- [Written task]
Which two files does the commit on coroutine elision based on reachability modify?

- [Text shown]
[start]
[llvm] b10deb9 - [Coroutines] Optimized coroutine elision based on reachability

Jun Ma via llvm-commits llvm-commits at lists.llvm.org
Wed Mar 4 22:44:05 PST 2020


Author: Jun Ma
Date: 2020-03-05T14:43:50+08:00
New Revision: b10deb9487e1ba2965e09c99d04ac5193e10f8ed

URL: https://github.com/llvm/llvm-project/commit/b10deb9487e1ba2965e09c99d04ac5193e10f8ed
DIFF: https://github.com/llvm/llvm-project/commit/b10deb9487e1ba2965e09c99d04ac5193e10f8ed.diff

LOG: [Coroutines] Optimized coroutine elision based on reachability

Differential Revision: https://reviews.llvm.org/D75440

Added: 
    

Modified: 
    llvm/lib/Transforms/Coroutines/CoroElide.cpp
    llvm/test/Transforms/Coroutines/coro-heap-elide.ll

Removed: 
    


################################################################################
diff  --git a/llvm/lib/Transforms/Coroutines/CoroElide.cpp b/llvm/lib/Transforms/Coroutines/CoroElide.cpp
index 0eb5096c47ba..ecf5450a1861 100644
--- a/llvm/lib/Transforms/Coroutines/CoroElide.cpp
+++ b/llvm/lib/Transforms/Coroutines/CoroElide.cpp
@@ -30,7 +30,7 @@ struct Lowerer : coro::LowererBase {
   SmallVector<CoroSubFnInst *, 4> ResumeAddr;
   DenseMap<CoroBeginInst *, SmallVector<CoroSubFnInst *, 4>> DestroyAddr;
   SmallVector<CoroFreeInst *, 1> CoroFrees;
-  CoroSuspendInst *CoroFinalSuspend;
+  SmallPtrSet<const SwitchInst *, 4> CoroSuspendSwitches;
 
   Lowerer(Module &M) : LowererBase(M) {}
 
@@ -38,6 +38,8 @@ struct Lowerer : coro::LowererBase {
   bool shouldElide(Function *F, DominatorTree &DT) const;
   void collectPostSplitCoroIds(Function *F);
   bool processCoroId(CoroIdInst *, AAResults &AA, DominatorTree &DT);
+  bool hasEscapePath(const CoroBeginInst *,
+                     const SmallPtrSetImpl<BasicBlock *> &) const;
 };
 } // end anonymous namespace
 
@@ -142,6 +144,52 @@ void Lowerer::elideHeapAllocations(Function *F, Type *FrameTy, AAResults &AA) {
   removeTailCallAttribute(Frame, AA);
 }
 
+bool Lowerer::hasEscapePath(const CoroBeginInst *CB,
+                            const SmallPtrSetImpl<BasicBlock *> &TIs) const {
+  const auto &It = DestroyAddr.find(CB);
+  assert(It != DestroyAddr.end());
+
+  // Limit the number of blocks we visit.
[end]
[Dataset records]
[start]
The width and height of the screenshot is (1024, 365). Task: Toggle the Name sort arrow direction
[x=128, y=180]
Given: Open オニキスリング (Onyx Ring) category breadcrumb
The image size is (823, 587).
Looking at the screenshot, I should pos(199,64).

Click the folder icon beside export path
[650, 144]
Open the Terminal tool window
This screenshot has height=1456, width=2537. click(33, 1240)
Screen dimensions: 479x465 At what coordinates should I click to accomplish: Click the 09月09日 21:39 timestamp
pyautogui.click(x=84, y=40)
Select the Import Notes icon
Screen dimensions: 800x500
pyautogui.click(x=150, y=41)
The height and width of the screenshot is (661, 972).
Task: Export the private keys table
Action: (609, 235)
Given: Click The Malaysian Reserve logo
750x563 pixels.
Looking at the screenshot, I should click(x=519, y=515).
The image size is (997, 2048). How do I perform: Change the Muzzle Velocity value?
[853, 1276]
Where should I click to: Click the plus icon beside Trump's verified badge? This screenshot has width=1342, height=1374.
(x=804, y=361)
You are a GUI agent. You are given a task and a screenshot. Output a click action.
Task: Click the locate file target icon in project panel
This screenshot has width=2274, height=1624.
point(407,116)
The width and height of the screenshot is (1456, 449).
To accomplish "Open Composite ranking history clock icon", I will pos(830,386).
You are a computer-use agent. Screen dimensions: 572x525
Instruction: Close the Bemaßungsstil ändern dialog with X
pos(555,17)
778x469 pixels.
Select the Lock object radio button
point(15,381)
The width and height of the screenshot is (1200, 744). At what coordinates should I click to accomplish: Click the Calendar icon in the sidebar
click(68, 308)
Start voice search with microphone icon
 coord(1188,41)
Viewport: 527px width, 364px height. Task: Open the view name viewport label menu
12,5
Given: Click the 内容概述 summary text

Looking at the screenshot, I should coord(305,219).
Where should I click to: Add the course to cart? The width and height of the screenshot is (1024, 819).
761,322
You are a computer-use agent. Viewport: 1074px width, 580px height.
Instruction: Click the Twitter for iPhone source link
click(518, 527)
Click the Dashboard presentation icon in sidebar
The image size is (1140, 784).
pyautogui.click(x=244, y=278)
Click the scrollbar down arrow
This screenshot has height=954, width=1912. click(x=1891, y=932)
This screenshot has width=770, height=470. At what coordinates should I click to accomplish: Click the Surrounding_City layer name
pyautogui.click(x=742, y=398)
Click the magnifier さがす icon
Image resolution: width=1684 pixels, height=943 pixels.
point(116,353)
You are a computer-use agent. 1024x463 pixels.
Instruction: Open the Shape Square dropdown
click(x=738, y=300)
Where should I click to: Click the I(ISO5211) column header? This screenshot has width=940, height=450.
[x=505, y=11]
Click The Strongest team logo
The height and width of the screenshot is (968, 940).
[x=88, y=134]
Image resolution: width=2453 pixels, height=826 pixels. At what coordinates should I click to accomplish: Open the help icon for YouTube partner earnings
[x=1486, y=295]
[end]
- [Solution]
llvm/lib/Transforms/Coroutines/CoroElide.cpp and llvm/test/Transforms/Coroutines/coro-heap-elide.ll